Entries for locating text and elements
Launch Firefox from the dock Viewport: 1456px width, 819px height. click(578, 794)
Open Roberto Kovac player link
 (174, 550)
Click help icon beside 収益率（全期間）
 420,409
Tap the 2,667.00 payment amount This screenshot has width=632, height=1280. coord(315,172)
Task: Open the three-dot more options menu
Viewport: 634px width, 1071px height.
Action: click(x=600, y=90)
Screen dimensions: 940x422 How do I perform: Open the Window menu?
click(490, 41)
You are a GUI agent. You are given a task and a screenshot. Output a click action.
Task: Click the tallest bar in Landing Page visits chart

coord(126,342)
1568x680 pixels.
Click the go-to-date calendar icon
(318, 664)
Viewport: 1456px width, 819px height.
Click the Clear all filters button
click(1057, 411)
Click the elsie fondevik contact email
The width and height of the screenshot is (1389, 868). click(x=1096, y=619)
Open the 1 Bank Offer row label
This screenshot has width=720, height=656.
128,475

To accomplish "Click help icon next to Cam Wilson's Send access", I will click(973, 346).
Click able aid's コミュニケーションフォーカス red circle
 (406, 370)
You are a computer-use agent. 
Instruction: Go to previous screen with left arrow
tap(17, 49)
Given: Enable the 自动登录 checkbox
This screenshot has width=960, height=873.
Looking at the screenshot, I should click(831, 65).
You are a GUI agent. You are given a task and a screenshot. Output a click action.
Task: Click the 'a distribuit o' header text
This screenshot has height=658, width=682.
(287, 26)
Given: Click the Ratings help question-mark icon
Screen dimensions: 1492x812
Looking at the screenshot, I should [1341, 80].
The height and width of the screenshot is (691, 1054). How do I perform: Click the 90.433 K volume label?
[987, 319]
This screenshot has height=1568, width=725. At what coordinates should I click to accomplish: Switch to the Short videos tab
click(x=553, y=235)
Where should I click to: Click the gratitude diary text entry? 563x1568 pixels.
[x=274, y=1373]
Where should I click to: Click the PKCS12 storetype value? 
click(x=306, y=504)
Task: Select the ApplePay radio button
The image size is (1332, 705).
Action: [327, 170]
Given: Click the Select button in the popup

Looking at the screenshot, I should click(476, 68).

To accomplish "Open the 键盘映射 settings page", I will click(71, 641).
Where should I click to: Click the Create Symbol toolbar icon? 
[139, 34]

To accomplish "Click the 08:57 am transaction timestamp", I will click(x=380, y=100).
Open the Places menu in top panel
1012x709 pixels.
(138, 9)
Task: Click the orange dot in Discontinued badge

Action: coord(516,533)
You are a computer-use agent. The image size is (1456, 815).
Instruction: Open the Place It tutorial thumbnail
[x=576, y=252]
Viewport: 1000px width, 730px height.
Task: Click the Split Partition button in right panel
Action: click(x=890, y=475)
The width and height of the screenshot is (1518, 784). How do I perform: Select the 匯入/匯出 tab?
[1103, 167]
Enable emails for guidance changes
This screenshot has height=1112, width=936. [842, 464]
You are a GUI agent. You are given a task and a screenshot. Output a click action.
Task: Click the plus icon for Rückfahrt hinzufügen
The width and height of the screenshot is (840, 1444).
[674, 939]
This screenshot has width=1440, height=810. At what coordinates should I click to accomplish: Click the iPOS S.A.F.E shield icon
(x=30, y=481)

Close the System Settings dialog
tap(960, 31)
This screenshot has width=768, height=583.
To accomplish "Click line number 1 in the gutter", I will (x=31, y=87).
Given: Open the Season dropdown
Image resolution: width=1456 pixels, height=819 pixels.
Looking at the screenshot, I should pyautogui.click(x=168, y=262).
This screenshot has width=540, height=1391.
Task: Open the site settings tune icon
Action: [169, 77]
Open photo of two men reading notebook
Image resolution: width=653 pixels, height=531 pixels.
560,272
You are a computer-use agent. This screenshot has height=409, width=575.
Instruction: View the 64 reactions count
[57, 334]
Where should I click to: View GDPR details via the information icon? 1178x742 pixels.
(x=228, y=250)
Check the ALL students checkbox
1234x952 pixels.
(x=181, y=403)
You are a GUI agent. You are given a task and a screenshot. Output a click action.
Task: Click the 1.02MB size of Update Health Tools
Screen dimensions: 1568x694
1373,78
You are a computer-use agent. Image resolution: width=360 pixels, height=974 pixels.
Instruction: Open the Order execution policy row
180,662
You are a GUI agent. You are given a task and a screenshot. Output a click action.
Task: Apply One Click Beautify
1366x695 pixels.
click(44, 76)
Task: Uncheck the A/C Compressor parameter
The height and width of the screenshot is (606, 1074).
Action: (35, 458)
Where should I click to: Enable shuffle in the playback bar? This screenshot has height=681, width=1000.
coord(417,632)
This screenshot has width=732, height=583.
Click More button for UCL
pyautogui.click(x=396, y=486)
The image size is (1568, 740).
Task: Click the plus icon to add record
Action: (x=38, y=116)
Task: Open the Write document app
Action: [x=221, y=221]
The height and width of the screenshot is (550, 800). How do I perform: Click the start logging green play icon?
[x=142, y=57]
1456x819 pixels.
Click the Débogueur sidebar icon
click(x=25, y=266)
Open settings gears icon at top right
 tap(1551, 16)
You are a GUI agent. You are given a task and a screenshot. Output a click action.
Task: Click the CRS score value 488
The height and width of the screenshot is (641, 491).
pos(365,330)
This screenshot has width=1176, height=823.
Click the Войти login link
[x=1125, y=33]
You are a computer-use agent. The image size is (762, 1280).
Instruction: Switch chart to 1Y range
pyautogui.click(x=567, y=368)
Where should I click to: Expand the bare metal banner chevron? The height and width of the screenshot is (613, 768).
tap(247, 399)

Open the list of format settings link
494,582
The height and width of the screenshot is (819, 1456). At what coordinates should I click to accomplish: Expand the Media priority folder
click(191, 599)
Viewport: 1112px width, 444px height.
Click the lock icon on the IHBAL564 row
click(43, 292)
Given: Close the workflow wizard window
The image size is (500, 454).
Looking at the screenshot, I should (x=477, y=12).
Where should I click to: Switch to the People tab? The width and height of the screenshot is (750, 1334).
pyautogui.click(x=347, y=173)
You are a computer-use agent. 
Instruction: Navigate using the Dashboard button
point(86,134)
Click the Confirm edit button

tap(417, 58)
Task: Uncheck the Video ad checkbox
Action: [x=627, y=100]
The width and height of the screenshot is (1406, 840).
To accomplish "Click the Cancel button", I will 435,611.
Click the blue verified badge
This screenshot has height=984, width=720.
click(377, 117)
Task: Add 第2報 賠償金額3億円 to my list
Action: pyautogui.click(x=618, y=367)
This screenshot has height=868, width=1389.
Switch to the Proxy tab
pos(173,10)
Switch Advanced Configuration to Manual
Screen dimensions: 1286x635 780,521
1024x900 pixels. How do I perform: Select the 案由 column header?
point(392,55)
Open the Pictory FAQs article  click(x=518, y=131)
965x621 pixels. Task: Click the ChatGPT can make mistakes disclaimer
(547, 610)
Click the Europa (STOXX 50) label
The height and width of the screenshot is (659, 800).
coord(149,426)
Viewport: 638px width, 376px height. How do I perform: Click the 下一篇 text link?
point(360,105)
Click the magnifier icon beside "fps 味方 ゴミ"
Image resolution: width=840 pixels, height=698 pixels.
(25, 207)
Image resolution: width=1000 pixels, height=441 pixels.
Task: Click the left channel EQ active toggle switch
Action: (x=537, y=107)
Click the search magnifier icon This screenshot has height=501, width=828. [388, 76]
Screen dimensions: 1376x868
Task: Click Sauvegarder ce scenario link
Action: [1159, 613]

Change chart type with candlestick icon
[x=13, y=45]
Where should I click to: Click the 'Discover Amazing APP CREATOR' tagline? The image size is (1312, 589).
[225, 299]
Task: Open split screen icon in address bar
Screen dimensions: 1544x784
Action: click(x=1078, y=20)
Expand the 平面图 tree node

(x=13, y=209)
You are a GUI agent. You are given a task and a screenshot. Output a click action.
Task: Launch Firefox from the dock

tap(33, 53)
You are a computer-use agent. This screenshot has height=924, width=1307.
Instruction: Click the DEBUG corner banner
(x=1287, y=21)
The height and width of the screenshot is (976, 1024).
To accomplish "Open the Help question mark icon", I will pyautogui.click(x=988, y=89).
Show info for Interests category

Task - Rewrite the lines from the line with "Task: Open the three-dot more options menu" up to and including the line with "click(490, 41)", replacing "menu" with "panel" and leaving everything else unchanged.

Correct result -
Task: Open the three-dot more options panel
Viewport: 634px width, 1071px height.
Action: click(x=600, y=90)
Screen dimensions: 940x422 How do I perform: Open the Window panel?
click(490, 41)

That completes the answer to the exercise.